My user profiles contain the following data:
username
password (in hash/digest form)
email
I'd like the password reset method to be secure, user-friendly, and efficient.
You should add two fields, reset_code and reset_expiry
This is the process for a secure password reset functionality.
User selects "Forgot password".
User prompted for email/username.
If valid, generates a GUID, and stores it in reset_code and also stores Now()+24 hours in reset_expiry in the database against that particular user.
Then it sends an email to the email address with a link to confirm the password reset. This email would contain a link to your website with the user's username AND reset_code embedded. (This stops a malicious user resetting a third parties password just by knowing their email)
Once the user clicks on the link in the email, they will be directed to your website.
Your website will validate that: the username and reset_code matches, and the current time hasn't exceeded the reset_expiry time.
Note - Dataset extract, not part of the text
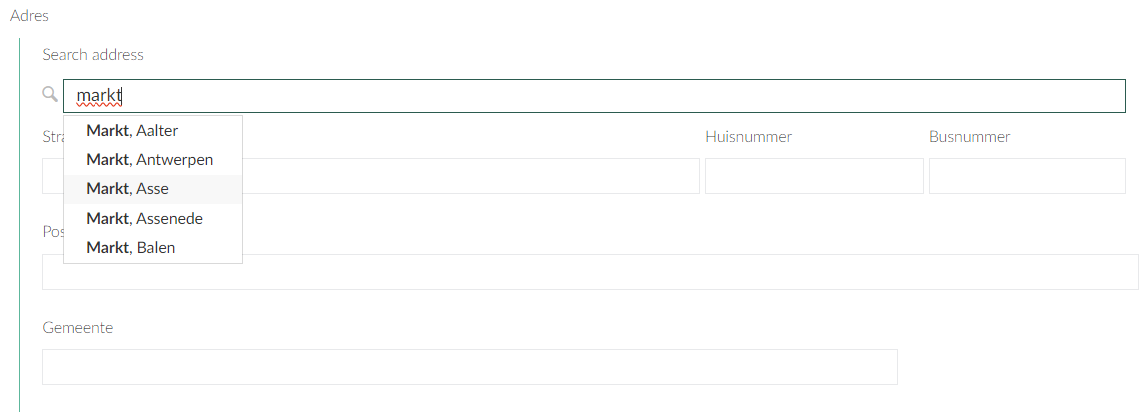The image size is (1145, 418).
Task: Focus the Search address text box
Action: coord(600,96)
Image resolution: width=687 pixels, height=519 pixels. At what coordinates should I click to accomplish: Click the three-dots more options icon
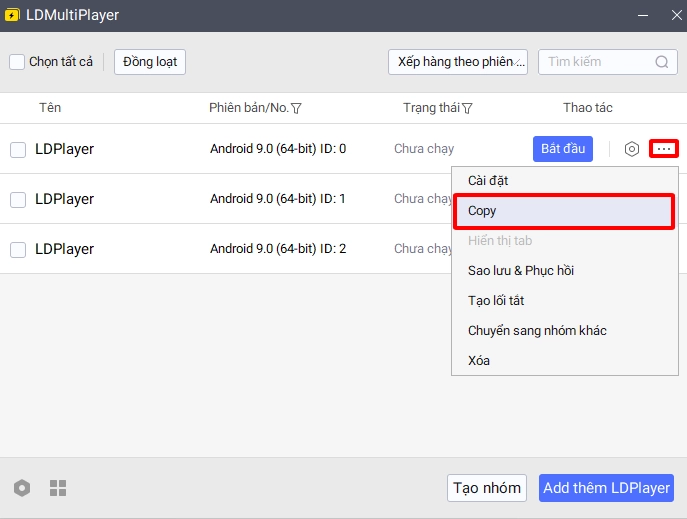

If all is okay, we can complete the password reset. This can be done by either:
a) Onscreen a new randomly generated password
b) A new randomly generated password via email
c) The ability to enter a password of his/her own choosing
You should not store the passwords of your users, not even in encrypted form. You should only store the hash/digest necessary for authentication. Then, you can't "recover" the password (because you don't know it), you can just reset it, and/or give the user a temporary one-time password that allows him to set a new password.
Update: if you are doing the above, the standard procedure is to have a "require-password-reset" form. The user enters his id (typically his email) and a "token" (eg, a random string) is generated, stored in some table with some expiration date, and sent to his email along with a link to the "password-reset" form. In this form the token is checked, the user is allowed to enter a new password, and instructed to attempt a new login.
Update 2: A small privacy issue might arise: What should we do if the user id (email, user name, or whatever) entered in the request form does not exist in our database? To output a message "User does not exist. Check the id and retry." may be ok, but in some cases it would cause a privacy problem: anyone can check if other someone is registered in your database! If you want to avoid that, you must output the same message ("a mail has been sent with instructions...") even if the user wasnt found (and hence a mail was not actually sent).
Similar privacy issues advise to just output the message "login incorrect : bad user or password" when the user tries to login unsuccessfully - don't disclose if it was an incorrect user or password.
I agree with Leonbloy. Storing the password leads to trouble like the Gawker incident from a few weeks ago (1.5 million userid/pwd combinations were discovered and published).
You should, however, have a "reset password" function that e-mails the new password to the original e-mail address used to open the account.
There should be no provision for changing the e-mail address during the password reset. If the user doesn't have access to the old e-mail account anymore, too bad. Abandon the account and start over.
And use a good Captcha on the reset screen.